The risk of isolated UTD or KA was also increased in the fetuses of mothers with thyroid dysfunction. The expected incidence of gestational hypothyroidism or hyperthyroidism ranges from 0.3% to 11%, depending on the definition and geographical area [23]. We have presented a prevalence of 2.2% for maternal thyroid dysfunction. As is well known about the association of maternal hypothyroidism and preterm birth [24], the findings of preterm birth associated with CAKUT [5] may be due to maternal thyroid dysfunction. A cohort from another city in China documented the associations between maternal hypothyroidism and postnatal CAKUT in either preterm infants or term infants [6]. Further investigation should be conducted on the potential teratogenic effects of drugs which are contraindicated for pregnant women but might be used if the pregnancy was unplanned or suboptimally managed.

The nomogram presents a novel approach to providing personalized predictive information, based on risk factors that have demonstrated significant differences in multivariate analysis. Currently, in the field of CAKUT, most studies have utilized logistic regression to identify risk factors, yet a predictive model has yet to be established. Here, we built a nomogram for predicting antenatal CAKUT using a new statistical method, which can extract as much information as possible to provide the most accurate predictions from maternal factors. The nomogram prediction model could be a useful tool for estimating the maternal risks of CAKUT in offspring. It would provide an avenue for targeted screening and close follow-up of individuals with a high risk of CAKUT.

Several limitations of our study should be noted. Firstly, the risk factors associated with CAKUT during the fetal stage may be missed in situations such as miscarriage, termination of pregnancy, stillbirth, or death of fetuses prenatally diagnosed with KA. Secondly, since the diagnoses of maternal diseases were partially obtained from self-reported questionnaires, some diagnoses may have been overlooked, biased, or inconsistent, especially in cases of preexisting chronic hypertension, thyroid dysfunction, or diabetes.
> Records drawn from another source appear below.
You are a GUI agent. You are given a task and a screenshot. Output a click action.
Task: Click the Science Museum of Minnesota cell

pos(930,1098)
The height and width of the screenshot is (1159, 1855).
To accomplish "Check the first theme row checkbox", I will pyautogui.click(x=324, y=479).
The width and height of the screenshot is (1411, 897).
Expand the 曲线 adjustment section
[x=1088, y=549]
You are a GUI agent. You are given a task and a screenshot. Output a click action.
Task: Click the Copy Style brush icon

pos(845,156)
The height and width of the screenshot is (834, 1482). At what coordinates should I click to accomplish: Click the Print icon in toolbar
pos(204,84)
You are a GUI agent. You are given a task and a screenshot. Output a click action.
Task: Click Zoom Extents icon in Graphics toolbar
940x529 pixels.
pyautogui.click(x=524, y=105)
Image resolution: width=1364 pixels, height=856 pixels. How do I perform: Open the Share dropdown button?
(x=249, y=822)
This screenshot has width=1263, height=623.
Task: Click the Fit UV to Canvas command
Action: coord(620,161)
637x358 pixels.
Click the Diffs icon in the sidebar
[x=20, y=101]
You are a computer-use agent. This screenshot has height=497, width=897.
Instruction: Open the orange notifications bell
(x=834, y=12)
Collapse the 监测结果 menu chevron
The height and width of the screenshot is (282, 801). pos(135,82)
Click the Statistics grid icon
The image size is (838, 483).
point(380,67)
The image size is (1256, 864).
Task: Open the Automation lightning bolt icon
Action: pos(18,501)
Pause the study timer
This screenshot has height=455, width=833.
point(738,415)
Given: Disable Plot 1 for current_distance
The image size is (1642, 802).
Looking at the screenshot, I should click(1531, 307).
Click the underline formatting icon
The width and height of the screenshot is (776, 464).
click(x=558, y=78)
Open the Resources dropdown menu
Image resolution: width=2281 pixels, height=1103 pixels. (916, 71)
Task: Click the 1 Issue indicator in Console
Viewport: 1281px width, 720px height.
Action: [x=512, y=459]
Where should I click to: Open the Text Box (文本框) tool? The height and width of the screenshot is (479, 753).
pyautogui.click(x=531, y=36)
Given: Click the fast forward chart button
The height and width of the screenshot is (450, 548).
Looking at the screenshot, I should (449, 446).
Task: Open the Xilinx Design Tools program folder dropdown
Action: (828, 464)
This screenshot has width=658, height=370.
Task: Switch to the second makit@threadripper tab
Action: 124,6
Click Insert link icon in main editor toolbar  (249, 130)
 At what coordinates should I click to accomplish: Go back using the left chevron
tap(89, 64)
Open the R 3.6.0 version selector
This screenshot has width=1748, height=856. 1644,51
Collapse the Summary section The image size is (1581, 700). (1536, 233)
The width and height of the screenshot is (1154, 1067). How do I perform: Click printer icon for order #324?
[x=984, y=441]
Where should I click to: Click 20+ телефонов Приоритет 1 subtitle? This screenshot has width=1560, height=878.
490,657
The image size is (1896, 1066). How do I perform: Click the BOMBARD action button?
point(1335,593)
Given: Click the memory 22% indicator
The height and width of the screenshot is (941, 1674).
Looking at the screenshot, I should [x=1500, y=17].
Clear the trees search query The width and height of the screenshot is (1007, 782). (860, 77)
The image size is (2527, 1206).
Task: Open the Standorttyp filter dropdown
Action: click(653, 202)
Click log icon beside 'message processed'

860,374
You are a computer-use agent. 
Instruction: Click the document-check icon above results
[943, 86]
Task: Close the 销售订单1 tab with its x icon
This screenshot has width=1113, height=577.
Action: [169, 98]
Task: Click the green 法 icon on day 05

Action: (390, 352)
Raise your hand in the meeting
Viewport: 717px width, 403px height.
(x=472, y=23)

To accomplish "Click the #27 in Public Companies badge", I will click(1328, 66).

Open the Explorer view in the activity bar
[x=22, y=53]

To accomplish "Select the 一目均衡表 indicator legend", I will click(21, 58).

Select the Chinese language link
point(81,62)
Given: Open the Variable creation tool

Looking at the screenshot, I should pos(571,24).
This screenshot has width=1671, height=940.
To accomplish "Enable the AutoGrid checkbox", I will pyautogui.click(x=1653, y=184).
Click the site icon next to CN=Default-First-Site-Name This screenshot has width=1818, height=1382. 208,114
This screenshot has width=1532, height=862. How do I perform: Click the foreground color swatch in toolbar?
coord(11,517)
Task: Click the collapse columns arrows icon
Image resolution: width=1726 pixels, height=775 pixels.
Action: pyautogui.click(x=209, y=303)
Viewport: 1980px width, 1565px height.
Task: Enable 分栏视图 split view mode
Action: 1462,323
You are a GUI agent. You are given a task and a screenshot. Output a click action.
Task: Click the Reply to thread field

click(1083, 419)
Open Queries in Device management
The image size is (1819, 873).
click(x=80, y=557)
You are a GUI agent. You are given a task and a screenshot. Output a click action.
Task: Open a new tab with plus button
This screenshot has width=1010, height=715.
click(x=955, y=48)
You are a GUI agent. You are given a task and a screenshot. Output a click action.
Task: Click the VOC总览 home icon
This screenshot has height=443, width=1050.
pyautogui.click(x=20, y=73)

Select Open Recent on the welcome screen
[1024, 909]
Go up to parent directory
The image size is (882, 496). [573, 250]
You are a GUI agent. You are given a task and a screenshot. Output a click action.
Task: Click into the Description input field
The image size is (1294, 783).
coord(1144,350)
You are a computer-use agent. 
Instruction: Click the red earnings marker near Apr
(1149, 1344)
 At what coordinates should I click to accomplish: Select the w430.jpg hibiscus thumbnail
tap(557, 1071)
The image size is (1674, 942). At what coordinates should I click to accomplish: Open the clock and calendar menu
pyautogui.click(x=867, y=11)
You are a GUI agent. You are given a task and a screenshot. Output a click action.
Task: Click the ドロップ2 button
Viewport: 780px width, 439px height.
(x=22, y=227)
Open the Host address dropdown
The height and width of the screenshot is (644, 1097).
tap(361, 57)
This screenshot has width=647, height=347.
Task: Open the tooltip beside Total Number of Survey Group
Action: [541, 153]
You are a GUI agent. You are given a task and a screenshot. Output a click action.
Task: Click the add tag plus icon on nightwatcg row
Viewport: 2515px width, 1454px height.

Furthermore, the diagnosis of maternal kidney disease was not specified (e.g., CAKUT, CKD, chronic nephritis, and proteinuria were possible for “kidney disease”). There was recall bias due to the reliance on self-reported maternal health conditions. In addition, maternal health conditions such as neurological disease and anemia might be underreported. Collection of medication history would help with the identification of maternal diseases. Thirdly, we were able to examine the association of maternal diseases with UTD and KA detected antenatally. It has been demonstrated that children with any degree of antenatal hydronephrosis are at greater risk of postnatal pathology compared to the normal population [12, 17]. Postnatal follow-up for the offspring in another ongoing study would provide further knowledge on the associations of the risk factors and postnatal diagnosis of CAKUT. Finally, the risk of KA was increased in fetuses of mothers with kidney disease in this study. This finding is significant because 10%–15% of cases with CAKUT show familial aggregation [1]. In the absence of genetic testing, it is not possible to definitively ascertain the veracity of consolidating all instances of isolated CAKUT.

In conclusion, maternal diseases, especially gestational diabetes mellitus and thyroid dysfunction, are highly associated with CAKUT in offspring. Various subtypes of CAKUT were associated with different maternal diseases. Our results may facilitate the early identification of women at the highest risk of bearing children with CAKUT and the provision of more specific preconception counseling and subsequent follow-up for newborns.